PROMPT: Render the records below as a JSON list of strings with one string per line, and omit any blank lines.

— START OF INPUT ROWS —

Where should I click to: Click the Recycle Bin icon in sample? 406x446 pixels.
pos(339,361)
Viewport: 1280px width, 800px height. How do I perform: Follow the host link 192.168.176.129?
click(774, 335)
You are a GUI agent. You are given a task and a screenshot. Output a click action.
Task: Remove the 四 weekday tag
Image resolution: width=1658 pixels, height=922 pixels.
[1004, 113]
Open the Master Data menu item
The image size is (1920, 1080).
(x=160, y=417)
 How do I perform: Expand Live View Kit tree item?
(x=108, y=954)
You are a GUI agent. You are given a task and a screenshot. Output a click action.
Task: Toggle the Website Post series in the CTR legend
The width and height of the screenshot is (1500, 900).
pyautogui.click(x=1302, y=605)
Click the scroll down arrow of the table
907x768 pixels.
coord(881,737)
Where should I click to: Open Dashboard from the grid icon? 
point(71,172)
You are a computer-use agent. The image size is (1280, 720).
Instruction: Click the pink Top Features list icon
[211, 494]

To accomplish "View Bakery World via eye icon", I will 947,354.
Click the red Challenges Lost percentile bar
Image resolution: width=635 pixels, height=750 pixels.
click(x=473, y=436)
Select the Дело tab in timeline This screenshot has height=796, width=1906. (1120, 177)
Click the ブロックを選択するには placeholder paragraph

— END OF INPUT ROWS —

SOLUTION TO THIS EXERCISE:
[
  "Where should I click to: Click the Recycle Bin icon in sample? 406x446 pixels.",
  "pos(339,361)",
  "Viewport: 1280px width, 800px height. How do I perform: Follow the host link 192.168.176.129?",
  "click(774, 335)",
  "You are a GUI agent. You are given a task and a screenshot. Output a click action.",
  "Task: Remove the 四 weekday tag",
  "Image resolution: width=1658 pixels, height=922 pixels.",
  "[1004, 113]",
  "Open the Master Data menu item",
  "The image size is (1920, 1080).",
  "(x=160, y=417)",
  " How do I perform: Expand Live View Kit tree item?",
  "(x=108, y=954)",
  "You are a GUI agent. You are given a task and a screenshot. Output a click action.",
  "Task: Toggle the Website Post series in the CTR legend",
  "The width and height of the screenshot is (1500, 900).",
  "pyautogui.click(x=1302, y=605)",
  "Click the scroll down arrow of the table",
  "907x768 pixels.",
  "coord(881,737)",
  "Where should I click to: Open Dashboard from the grid icon? ",
  "point(71,172)",
  "You are a computer-use agent. The image size is (1280, 720).",
  "Instruction: Click the pink Top Features list icon",
  "[211, 494]",
  "To accomplish \"View Bakery World via eye icon\", I will 947,354.",
  "Click the red Challenges Lost percentile bar",
  "Image resolution: width=635 pixels, height=750 pixels.",
  "click(x=473, y=436)",
  "Select the Дело tab in timeline This screenshot has height=796, width=1906. (1120, 177)",
  "Click the ブロックを選択するには placeholder paragraph"
]